Two bucket seats give adults ample room, but thats all the Insight will hold. Honda claims that the shallow, open cargo area behind the seats and over the battery pack provides a total of 16.3 cubic feet of space, but only a modest portion of that volume is usable for cargo. A small covered bin at the rear adds 1.5 cubic feet. Except for a roomy glove box, theres not much storage space. The Insights unusual exterior styling results in a long, tunnel-like view out the rear, and it is designed with a large window in the hatch lid and a smaller pane below it.
A large digital speedometer dominates a small, somewhat cluttered gauge cluster. Smaller gauges and warning lights display instant and average fuel economy, and they also indicate when the electric motor is operating. Power windows and door locks, a cassette player and a rear-window defogger are standard. Air conditioning is the only major option.
Under the Hood
The drivetrain consists of a 1.0-liter three-cylinder engine rated at 67 horsepower which is augmented by a small electric motor that adds 6 hp. The gasoline engine is the primary power source, and the electric motor kicks in to deliver power for highway passing or a boost for faster acceleration from low speeds. A 48-pound 144-volt battery pack that consists of 120 cells is mounted behind the seats to supply power for the electric motor. A five-speed-manual gearbox and a CVT are the two available transmissions.
Honda calls its hybrid system Integrated Motor Assist. When the Insight is cruising, the gas engine recharges the batteries so that owners never have a need to plug the car into a charger. When the Insight is stopped and the manual transmission is in Neutral, the gas engine shuts off to save fuel. It restarts automatically when the transmission is shifted into a drive gear.
Antilock brakes are standard, and side-impact airbags are not available.
The manual-shift Insight is sporty in appearance and overall feel and is also fun to drive. It can be surprisingly vigorous when accelerating from a stop. Regular downshifting is necessary for passing, and like other small cars, you need to be in the proper gear to get adequate passing and merging performance. Dont expect a huge blast of energy when tromping on the gas pedal to pass. The electric-motor boost is helpful but not dramatic. Even with both engines operating, the Insight doesnt feel exactly packed with surplus power.
For many drivers, the CVT-equipped Insight is a better bet, even though its fuel-economy figures are less frugal. Acceleration is less lively with the CVT, but it operates effectively and with no need to think about the best times to downshift. Hondas idle-stop feature comes into play with either transmission by shutting off the gasoline engine when the car comes to a full stop.
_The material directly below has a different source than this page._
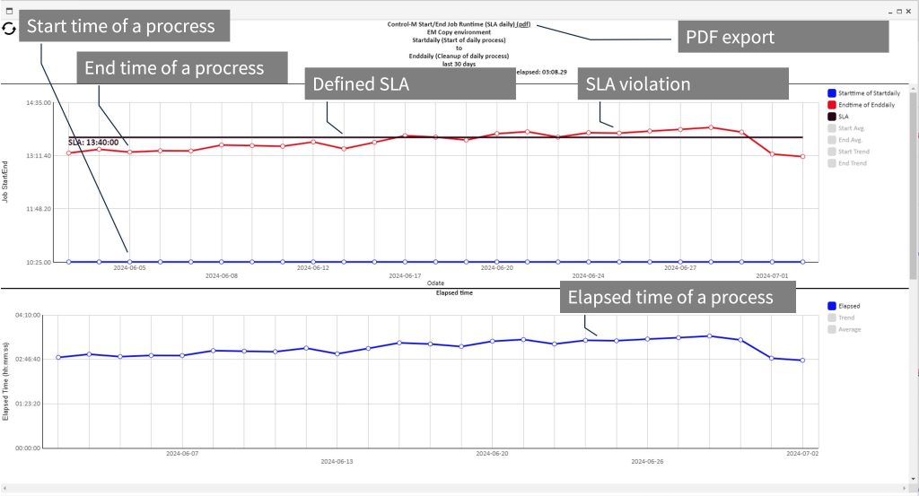
Task: Show the End Trend line
Action: click(x=852, y=163)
The Insight starts up in the normal way by turning the ignition key but the starter motor is exceptionally quiet. In fact, its barely discernible. An upshift indicator suggests the best time to change gears in the five-speed for peak gas mileage, and the Insight can be driven in a higher gear than most cars for a given road speed. Keeping it in an upper gear ratio, which should ordinarily be avoided, is permissible.
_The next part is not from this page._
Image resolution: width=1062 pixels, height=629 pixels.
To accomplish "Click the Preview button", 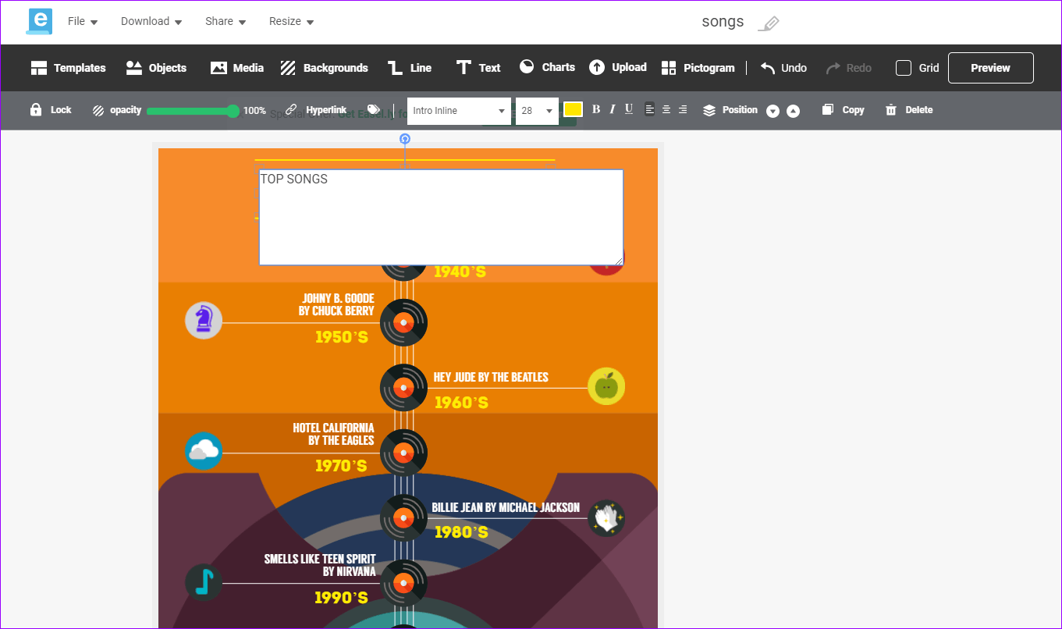I will coord(990,68).

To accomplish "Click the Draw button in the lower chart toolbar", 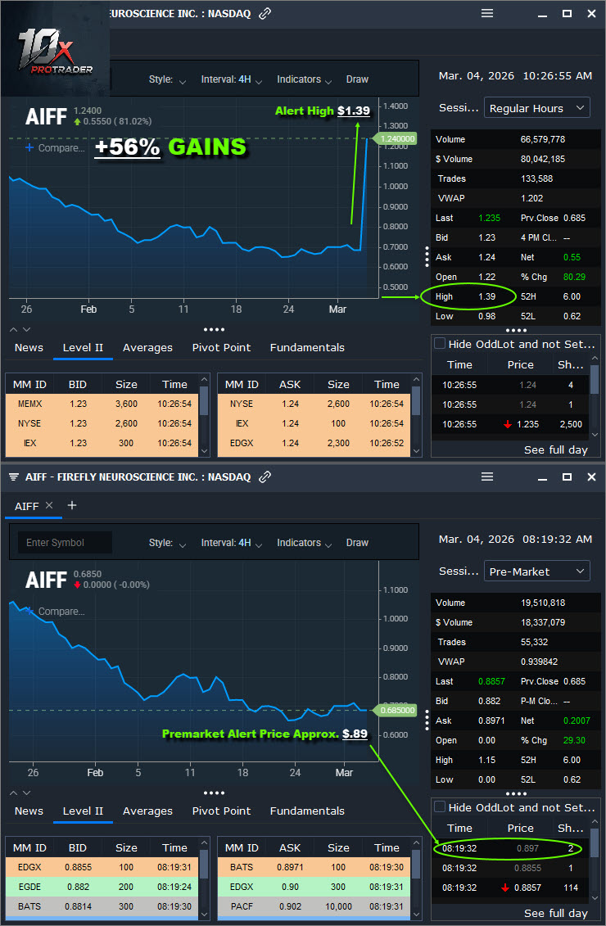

A graduated fuel-economy meter keeps the driver abreast of mileage, and getting the most frugal result can be almost like playing a video game. Some effort might be necessary to avert ones eyes from the gauge, so keeping it concealed most of the time may be prudent. Honda claims that highway driving tests have yielded more than 80 mpg.
Because the Insight is a two-seater with limited cargo space, it works best as either an urban commuter car or a second or third vehicle for an environmentally conscious family. Recharging the Insight is never required. Even if the batteries go dead which could happen on a long uphill grade, for instance the gasoline engine continues to function normally, charging the batteries once the car begins to travel downhill.